STATED TASK A >>
In the scrapbooking post, what initials are on the lid of the chest?

Saturday, 21 May 2016

It's All Treasure

When I first started scrapbooking, I wanted to cut up paper and make pretty pictures. Then I started to think more about what scrapbooking really meant to me and I understood that it had to be about the words too. And there can be no doubt that the pages I return to, and the ones anyone stops at if I'm asked to show an album, are the ones with the writing on.


But that writing takes up space: it can fill the background, flood the view. And the kind of pages I'm most often attracted to are the ones restful to the eye, pared back, easy to relax over. So I circle. I make pages with lots of story, then I think I want the picture and the pretty, so I stick the story on the back. Then I shake my head and ask myself what's the point of that? If I find a happy medium, that's a good scrap day.

Maybe this one? It's a page I made for Get It Scrapped's new blog article Six Ways to Create More Room For Journaling on Your Scrapbook Pages. I took a story I told for Storytelling Sunday back in 2013 and fitted it onto a 8.5 x 11 background by layering the text, one typed sheet over another, as if I were adding layers of patterned paper. That way I managed to find room for all of the story and here it is:


...our chest of mystery. Everyone here likes to believe that it once belonged to Harry Potter; and that would be because it has his initials H.P. placed on the lid. But it's clear he has no more use for it since it has washed up with us. Truthfully, I wouldn't be trying to grab it if I had to flee from here in a hurry: it's cast iron - I think - and I can't lift it. (Though I guess that means it might survive fire, flood or plague and I could come back for it? ). But I know you want to find out what's inside...

Well, earlier in the year I'd been planning to tell you about its quirkier contents for Halloween...Great Grandpa's false teeth, anyone? Or how about the owner-less glass eye? the locks of baby hair or the Victorian mourning envelopes? there are letters and certificates going back a century or more. The Fair family owned a grocer's shop through the years of the Great Depression; and I could show you the shop ledgers. Tucked inside you'd find letters from customers who were struggling to meet their accounts. It could break your heart, even from this distance. All of these things have their own stories.

But when I started to sift through it all this week, the thing which really spoke to me was a little blue notebook, full of numbers still recognisable as being in my Father-in-Law's hand: "Money Spent Each Term at T.C.D." His college accounts from his years in Dublin at the end of the 1940's. How much he spent on "digs", on a new saddle bag, on train fares and "outside meals": a strange world of gowns and Punch Magazine. You know why this has fascinated me right now, of course. I'll be emailing his namesake, modern day student grandson who has spent the last couple of months wondering how his student loan will stretch and I'll be telling him how lucky he is that he doesn't have to buy his own coal. I think that will give him a smile. And then I'll be tucking that notebook back into the chest, in the hope that another generation will use it as a reminder of what came before. I hope someone else comes across it at exactly the right time. Just as I did.

STATED TASK B >>
Rewrite the whole listing below, replacing "оптом" with "вроздріб" wherever it appears and leaving everything else unchanged. Leave the pictures out of your answer.

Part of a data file
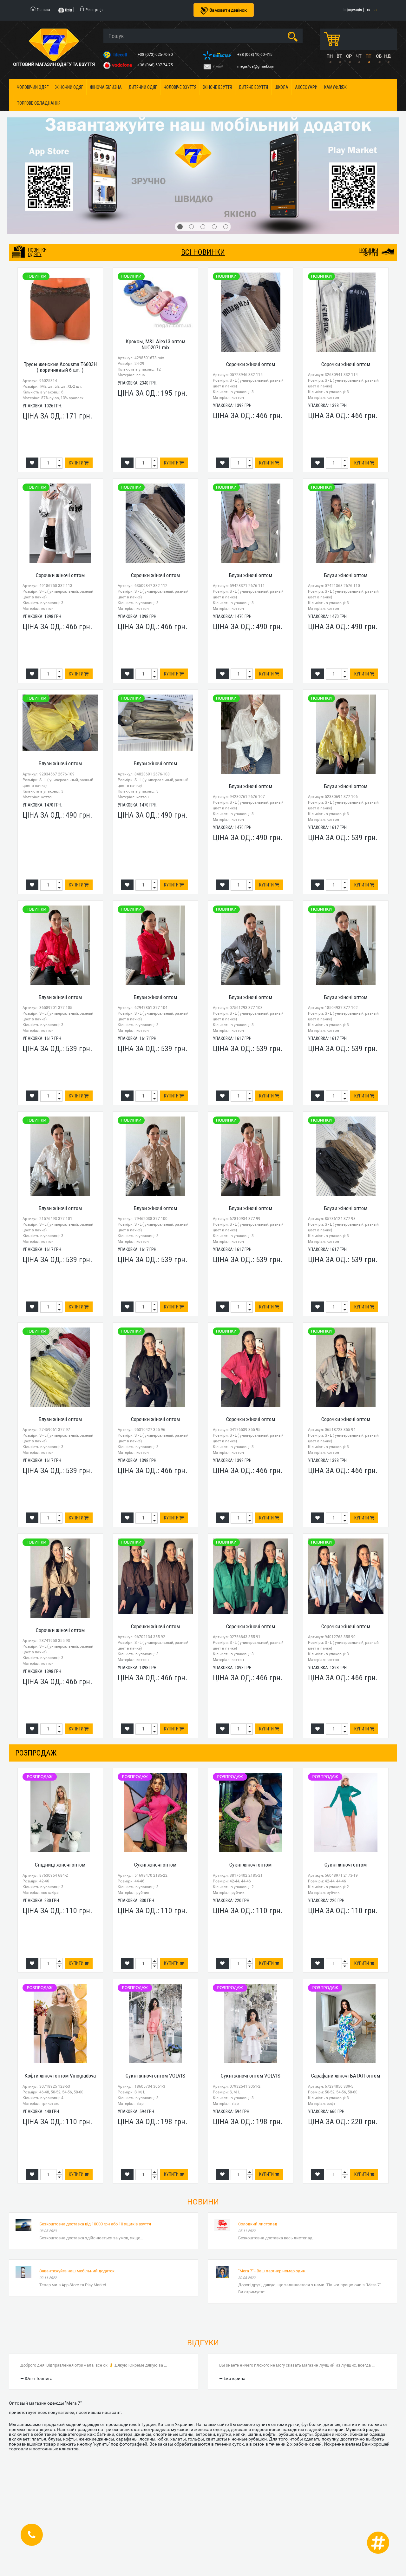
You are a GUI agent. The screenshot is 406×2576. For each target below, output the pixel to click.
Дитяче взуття (253, 87)
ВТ (339, 56)
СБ (379, 56)
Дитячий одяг (142, 87)
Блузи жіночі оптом (250, 575)
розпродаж (35, 1753)
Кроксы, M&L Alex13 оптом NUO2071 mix (155, 344)
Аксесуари (306, 87)
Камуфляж (335, 87)
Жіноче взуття (217, 87)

FULL RESPONSE A >>
H.P.

FULL RESPONSE B >>
You are a GUI agent. The screenshot is 406×2576. For each target below, output the pixel to click.
Дитяче взуття (253, 87)
ВТ (339, 56)
СБ (379, 56)
Дитячий одяг (142, 87)
Блузи жіночі вроздріб (250, 575)
розпродаж (35, 1753)
Кроксы, M&L Alex13 вроздріб NUO2071 mix (155, 344)
Аксесуари (306, 87)
Камуфляж (335, 87)
Жіноче взуття (217, 87)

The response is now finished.